Do you know anything about accounting principles and knowledge? Could you pass this quiz? Financial accounting is the branch of corporate accounting that identifies, records, and examines financial data for people outside of the company. Any data given by financial accounting includes quarterly and annual income statements, balance sheets, and cash flow statements of general earnings. If it all adds up you will pass this quiz.


Questions and Answers
  • 1. 
    The personal assets of the owner of a company will not appear on the company's balance sheet because of which principle/guideline?
    • A. 

      Cost

    • B. 

      Economic Entity

    • C. 

      Monetary Unit

  • 2. 
    Which principle/guideline requires a company's balance sheet to report its land at the amount the company paid to acquire the land, even if the land could be sold today at a significantly higher amount?
    • A. 

      Cost

    • B. 

      Economic Entity

    • C. 

      Monetary Unit

  • 3. 
    Which principle/guideline allows a company to ignore the change in the purchasing power of the dollar over time?
    • A. 

      Cost

    • B. 

      Economic Entity

    • C. 

      Monetary Unit

  • 4. 
    Which principle/guideline requires the company's financial statements to have footnotes containing information that is important to users of the financial statements?

→ Available records:

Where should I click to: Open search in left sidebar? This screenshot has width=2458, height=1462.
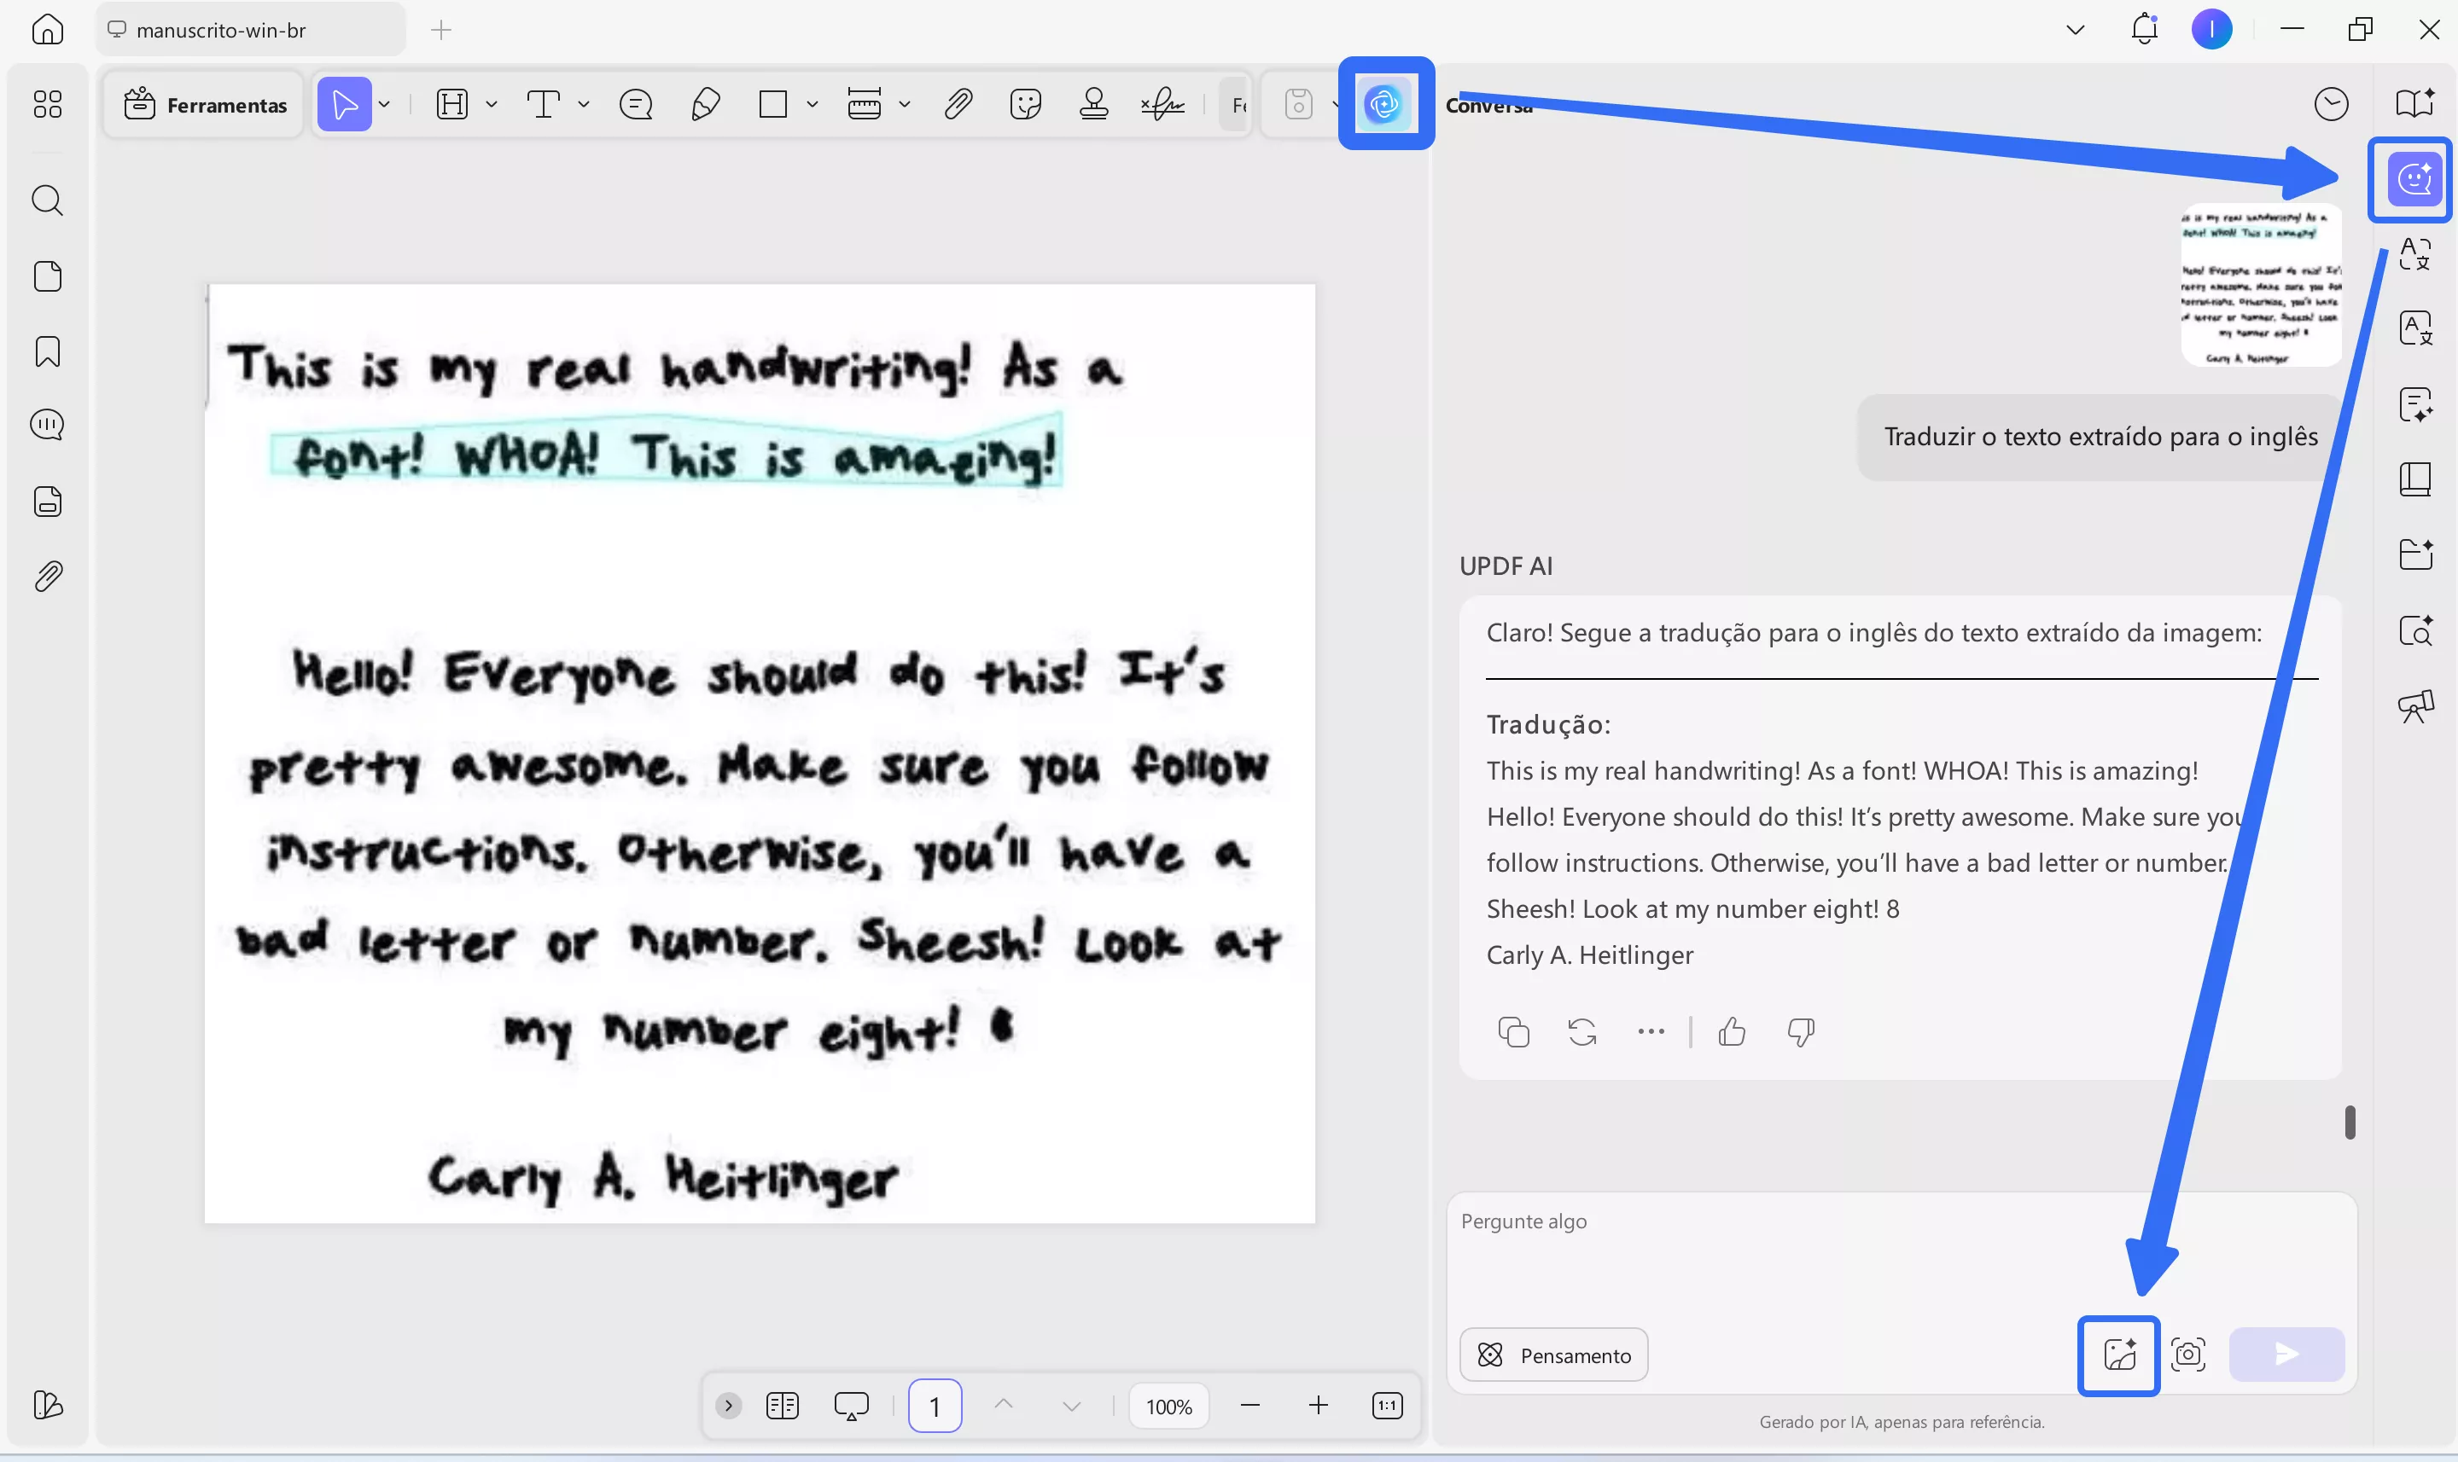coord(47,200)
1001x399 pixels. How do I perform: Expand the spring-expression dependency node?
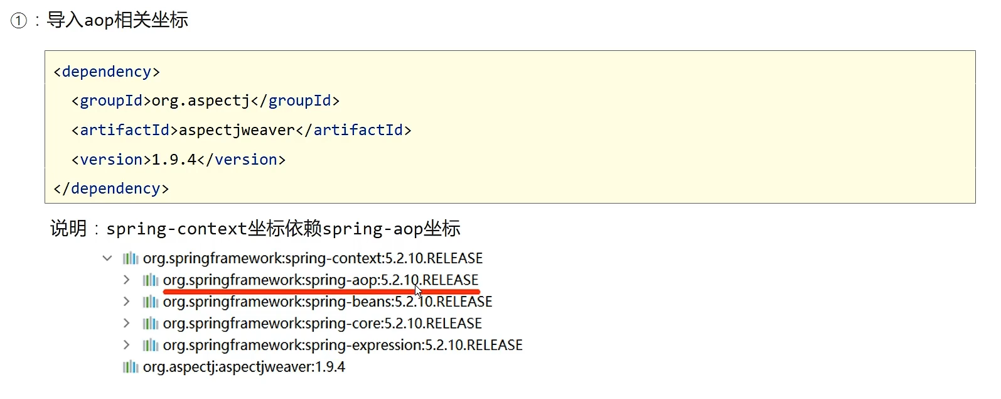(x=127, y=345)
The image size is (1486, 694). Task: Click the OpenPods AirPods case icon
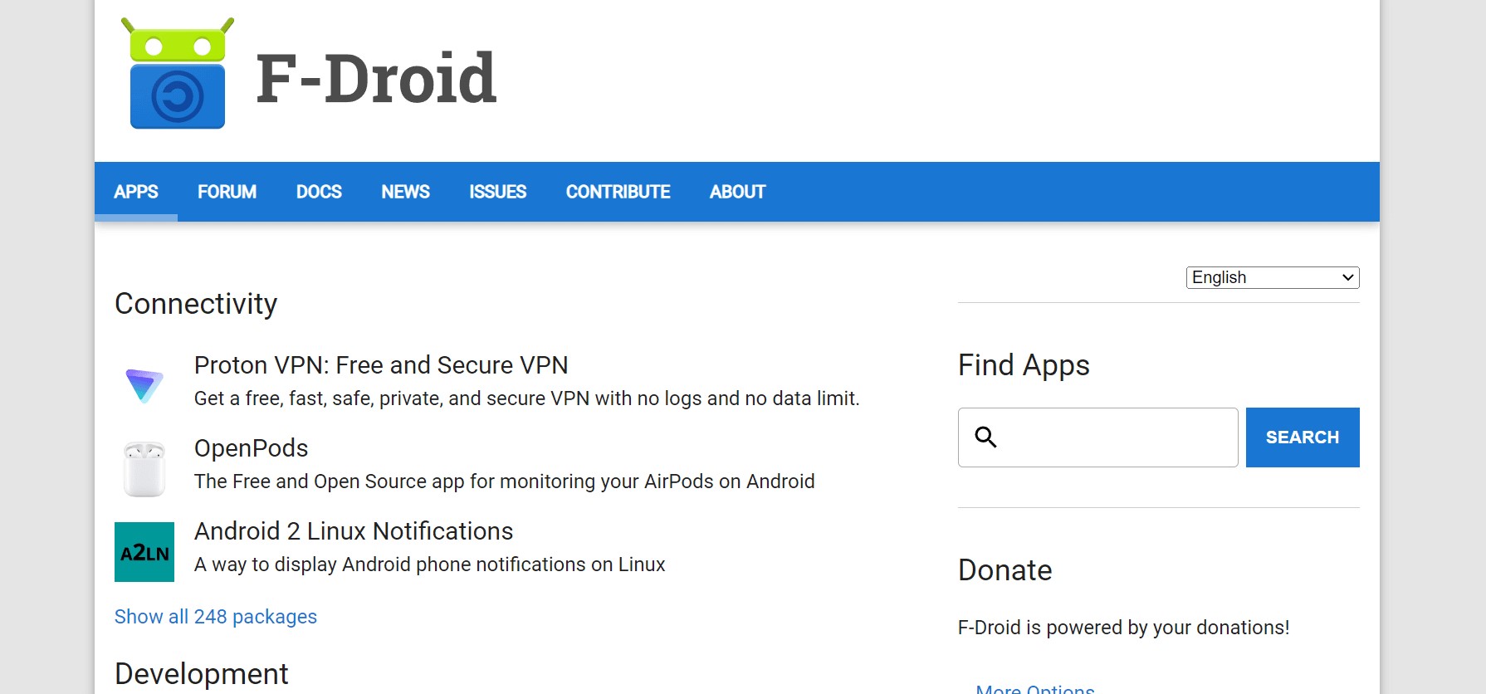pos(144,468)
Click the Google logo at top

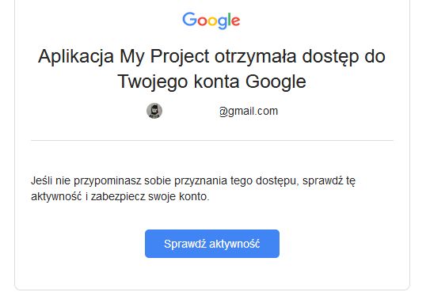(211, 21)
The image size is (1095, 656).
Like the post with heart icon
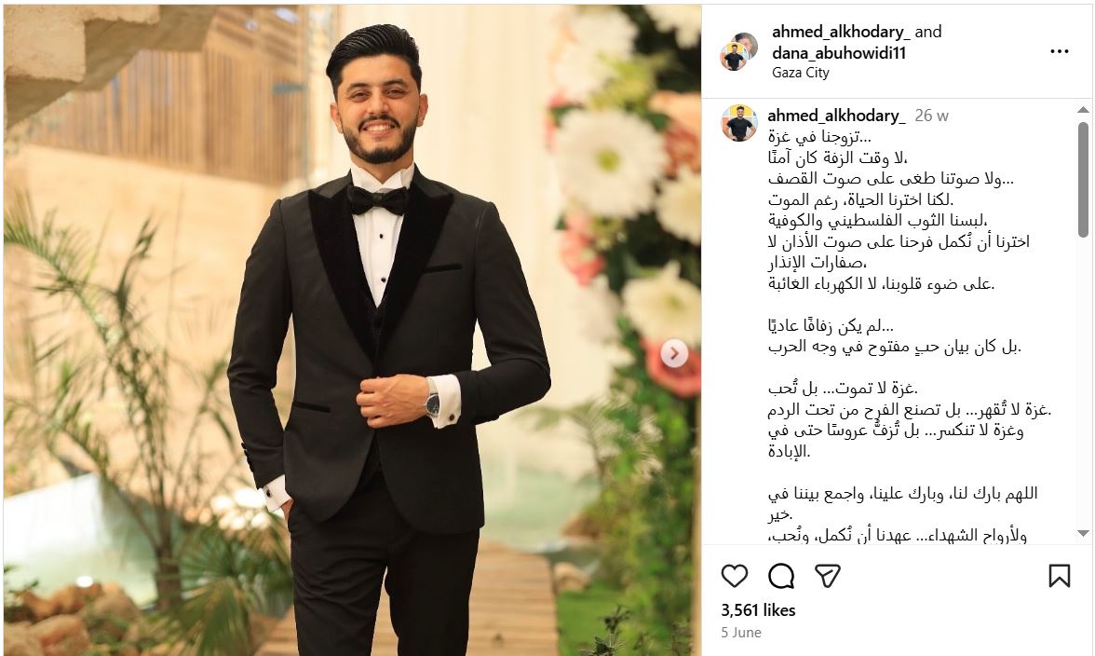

→ Aim 1: Set down the part of the accounting quiz from "Which principle/guideline requires a" up to and including "significantly higher amount?", word for word.
→ Aim 2: Swap "icon" for "symbol" throughout the rows above and write all the rows out again with everything else unchanged. Leave out the pictures.

→ Task solution 1:
Which principle/guideline requires a company's balance sheet to report its land at the amount the company paid to acquire the land, even if the land could be sold today at a significantly higher amount?

→ Task solution 2:
Where should I click to: Open search in left sidebar? This screenshot has width=2458, height=1462.
coord(47,200)
1001x399 pixels. How do I perform: Expand the spring-expression dependency node?
(x=127, y=345)
The image size is (1486, 694). Task: Click the OpenPods AirPods case symbol
pos(144,468)
Click the Google logo at top

(211, 21)
The image size is (1095, 656).
Like the post with heart symbol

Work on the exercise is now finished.